Education & Family

England's colleges 'axing courses and jobs'

Protesters
Image caption College students joined protest against education course cuts

Scores of England's colleges have already started axing jobs and courses as a result of funding cuts, according to a survey.

Public service union Unison and the University and College Union polled 247 colleges, and 146 replied.

Of those 93% said they had axed jobs, with 80% saying they had cut courses and resources.

The government said it was necessary to focus funding where its effect could be maximised.

The survey, conducted in the last few weeks, found support staff and teaching staff were taking the biggest hit.

'Cut to the quick'

Only 12% of colleges pointed to job cuts in management posts and 1% to senior posts being lost.

Union leaders raised concerns that funding has been "cut to the quick", with students pushed out of further education.

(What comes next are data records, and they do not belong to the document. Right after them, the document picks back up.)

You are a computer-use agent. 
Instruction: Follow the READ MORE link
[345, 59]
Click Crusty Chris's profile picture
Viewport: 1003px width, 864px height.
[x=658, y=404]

More than half (53%) of those questioned said other college posts were currently at risk.

Sixty colleges said they were planning to close courses over the next 12 months, while a further 42 said they were reviewing it.

Nearly one in four (23%) said they had been forced to turn potential students away because of cuts.

'Devastating'

Chris Fabby, Unison's national officer for further education, said: "Colleges are being cut to the quick. They have already axed a huge number of jobs and courses. We fear for the future, as the survey shows that the worst is yet to come.

"Students are being forced out of further education altogether as the education maintenance allowance, fee remission and courses are slashed. These cuts are devastating learners, communities and local economies."

UCU general secretary Sally Hunt said: "In the week that Nick Clegg spoke about the importance of social mobility, this survey highlights the true cost of the government's cuts to education.

"Rather than helping to fund the very courses that people need to realise their potential, the government is slashing college budgets, putting teachers on the dole queue and removing vital lifelines such as the education maintenance allowance."

'Economic climate'

A spokesman for the Department for Business, Innovation and Skills said the government was committed to a strong further education system.

"In 2011-12, we plan to invest £3.9bn in FE skills for post-19 learners.

"In addition Budget 2011 included a £180m package for adult apprenticeships over the spending review.

"In the current economic climate it is necessary to focus investment where its impact is maximised."

It added that it would be increasing investment in apprenticeships, protecting investment in adult and community learning, basic literacy and numeracy courses for young adults.